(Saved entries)
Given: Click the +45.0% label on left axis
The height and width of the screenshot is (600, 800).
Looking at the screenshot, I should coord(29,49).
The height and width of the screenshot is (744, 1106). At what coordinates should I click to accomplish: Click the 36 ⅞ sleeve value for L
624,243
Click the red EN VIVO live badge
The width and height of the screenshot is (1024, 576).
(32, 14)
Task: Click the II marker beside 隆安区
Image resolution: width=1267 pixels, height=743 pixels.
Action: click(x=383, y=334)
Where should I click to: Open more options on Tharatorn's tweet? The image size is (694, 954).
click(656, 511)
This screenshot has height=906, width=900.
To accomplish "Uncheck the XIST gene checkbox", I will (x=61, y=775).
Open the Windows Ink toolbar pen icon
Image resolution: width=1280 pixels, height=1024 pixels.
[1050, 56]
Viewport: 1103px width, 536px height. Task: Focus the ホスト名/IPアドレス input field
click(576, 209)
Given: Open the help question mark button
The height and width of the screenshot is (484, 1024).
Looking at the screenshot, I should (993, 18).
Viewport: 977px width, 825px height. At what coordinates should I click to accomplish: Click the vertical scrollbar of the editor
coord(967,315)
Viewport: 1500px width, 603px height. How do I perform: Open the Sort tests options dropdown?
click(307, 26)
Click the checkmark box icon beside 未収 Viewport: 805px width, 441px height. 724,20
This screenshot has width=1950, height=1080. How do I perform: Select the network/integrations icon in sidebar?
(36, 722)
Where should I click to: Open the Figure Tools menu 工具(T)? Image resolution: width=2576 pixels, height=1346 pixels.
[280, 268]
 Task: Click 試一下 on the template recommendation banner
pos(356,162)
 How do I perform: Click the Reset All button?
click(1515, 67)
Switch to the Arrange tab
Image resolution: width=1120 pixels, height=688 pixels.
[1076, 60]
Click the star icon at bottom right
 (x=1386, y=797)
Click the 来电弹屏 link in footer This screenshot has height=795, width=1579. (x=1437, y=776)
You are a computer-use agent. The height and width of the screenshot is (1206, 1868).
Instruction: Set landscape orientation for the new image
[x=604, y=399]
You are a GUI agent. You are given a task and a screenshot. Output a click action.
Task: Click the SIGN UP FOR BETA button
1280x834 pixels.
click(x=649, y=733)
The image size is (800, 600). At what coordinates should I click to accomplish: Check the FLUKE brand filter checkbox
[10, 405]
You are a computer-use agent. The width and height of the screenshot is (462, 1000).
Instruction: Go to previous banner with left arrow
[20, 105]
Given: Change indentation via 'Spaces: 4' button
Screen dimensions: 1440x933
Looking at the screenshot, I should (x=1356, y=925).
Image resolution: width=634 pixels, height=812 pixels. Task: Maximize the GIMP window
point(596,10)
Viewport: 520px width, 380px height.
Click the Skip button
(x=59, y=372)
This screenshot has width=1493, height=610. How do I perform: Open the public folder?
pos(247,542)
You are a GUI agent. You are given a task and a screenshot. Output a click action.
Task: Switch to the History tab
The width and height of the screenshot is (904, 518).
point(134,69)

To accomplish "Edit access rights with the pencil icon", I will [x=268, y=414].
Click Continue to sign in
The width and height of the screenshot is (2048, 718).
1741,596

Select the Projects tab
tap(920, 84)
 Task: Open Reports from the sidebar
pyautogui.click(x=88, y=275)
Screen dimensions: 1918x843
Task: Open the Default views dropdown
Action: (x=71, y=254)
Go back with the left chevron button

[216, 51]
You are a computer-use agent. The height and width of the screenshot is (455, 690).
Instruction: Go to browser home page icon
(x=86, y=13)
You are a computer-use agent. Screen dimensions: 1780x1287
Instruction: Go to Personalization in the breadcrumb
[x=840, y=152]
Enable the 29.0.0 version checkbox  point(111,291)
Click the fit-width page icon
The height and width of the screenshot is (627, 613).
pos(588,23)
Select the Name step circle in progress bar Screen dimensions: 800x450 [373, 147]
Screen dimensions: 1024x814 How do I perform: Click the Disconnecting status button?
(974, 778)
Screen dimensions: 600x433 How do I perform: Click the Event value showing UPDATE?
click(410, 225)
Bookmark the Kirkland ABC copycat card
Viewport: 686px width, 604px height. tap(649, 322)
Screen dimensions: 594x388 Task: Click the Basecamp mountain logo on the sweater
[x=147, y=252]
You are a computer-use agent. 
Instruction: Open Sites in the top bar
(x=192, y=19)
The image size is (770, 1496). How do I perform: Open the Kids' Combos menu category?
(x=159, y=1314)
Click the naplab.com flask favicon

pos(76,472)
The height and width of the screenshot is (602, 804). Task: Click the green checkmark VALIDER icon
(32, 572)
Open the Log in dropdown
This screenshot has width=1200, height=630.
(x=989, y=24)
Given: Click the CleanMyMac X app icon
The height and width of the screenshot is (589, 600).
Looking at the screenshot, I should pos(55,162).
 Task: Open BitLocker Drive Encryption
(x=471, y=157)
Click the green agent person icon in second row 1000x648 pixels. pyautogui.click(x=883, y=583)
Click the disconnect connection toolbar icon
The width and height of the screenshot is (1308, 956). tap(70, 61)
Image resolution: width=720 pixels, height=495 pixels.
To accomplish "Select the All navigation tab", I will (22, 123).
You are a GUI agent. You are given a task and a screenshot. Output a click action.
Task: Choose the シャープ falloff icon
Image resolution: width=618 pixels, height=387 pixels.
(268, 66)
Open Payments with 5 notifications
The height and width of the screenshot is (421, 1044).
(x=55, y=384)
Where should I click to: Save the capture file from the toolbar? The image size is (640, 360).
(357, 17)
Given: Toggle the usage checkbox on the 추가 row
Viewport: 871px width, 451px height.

> **What you should do**: Reproduce each line of the data containing the word "Switch".

> **Your solution**:
Switch to the Arrange tab
Task: Switch to the History tab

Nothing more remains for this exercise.